## Start

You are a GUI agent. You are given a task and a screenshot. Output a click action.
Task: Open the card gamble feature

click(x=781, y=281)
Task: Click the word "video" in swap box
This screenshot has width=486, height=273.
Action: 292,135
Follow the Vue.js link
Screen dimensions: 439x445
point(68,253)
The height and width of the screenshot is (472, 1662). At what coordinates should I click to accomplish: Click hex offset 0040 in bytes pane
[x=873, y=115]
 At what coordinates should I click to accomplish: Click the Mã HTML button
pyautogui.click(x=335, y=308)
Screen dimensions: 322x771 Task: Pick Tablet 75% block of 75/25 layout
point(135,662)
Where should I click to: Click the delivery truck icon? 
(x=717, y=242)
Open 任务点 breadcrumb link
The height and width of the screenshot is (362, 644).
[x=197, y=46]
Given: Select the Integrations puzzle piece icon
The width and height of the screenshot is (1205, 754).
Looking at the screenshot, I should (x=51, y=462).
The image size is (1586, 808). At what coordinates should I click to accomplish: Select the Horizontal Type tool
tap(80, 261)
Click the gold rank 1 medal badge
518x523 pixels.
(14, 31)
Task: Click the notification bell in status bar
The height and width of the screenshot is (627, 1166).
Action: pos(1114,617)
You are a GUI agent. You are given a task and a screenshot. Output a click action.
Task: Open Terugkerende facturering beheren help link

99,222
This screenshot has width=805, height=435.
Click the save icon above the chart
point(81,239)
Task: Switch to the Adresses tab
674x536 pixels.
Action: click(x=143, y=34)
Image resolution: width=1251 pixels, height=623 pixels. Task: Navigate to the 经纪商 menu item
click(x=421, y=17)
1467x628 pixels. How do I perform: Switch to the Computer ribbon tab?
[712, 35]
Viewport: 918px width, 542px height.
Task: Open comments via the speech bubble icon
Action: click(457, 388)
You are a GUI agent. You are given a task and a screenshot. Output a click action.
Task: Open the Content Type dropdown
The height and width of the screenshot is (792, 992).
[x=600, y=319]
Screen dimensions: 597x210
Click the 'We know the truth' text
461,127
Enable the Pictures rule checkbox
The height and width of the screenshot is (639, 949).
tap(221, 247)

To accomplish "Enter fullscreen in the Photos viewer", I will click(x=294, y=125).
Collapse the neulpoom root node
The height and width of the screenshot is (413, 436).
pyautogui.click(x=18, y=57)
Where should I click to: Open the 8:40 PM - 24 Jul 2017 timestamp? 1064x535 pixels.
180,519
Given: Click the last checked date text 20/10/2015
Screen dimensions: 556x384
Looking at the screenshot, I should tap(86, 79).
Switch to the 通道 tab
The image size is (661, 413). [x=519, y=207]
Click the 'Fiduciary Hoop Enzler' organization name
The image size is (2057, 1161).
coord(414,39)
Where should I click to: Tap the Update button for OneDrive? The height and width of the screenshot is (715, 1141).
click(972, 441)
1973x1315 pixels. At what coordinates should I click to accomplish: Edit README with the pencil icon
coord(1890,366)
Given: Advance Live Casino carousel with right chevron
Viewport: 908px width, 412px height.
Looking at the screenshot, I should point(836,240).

## End

Rewrite the data from the line with "Task: Click the word" to the line with "point(68,253)", both included, shifting every coordinate in the answers by -100.

» **WRITTEN RESPONSE**
Task: Click the word "video" in swap box
This screenshot has width=486, height=273.
Action: 192,35
Follow the Vue.js link
Screen dimensions: 439x445
point(-32,153)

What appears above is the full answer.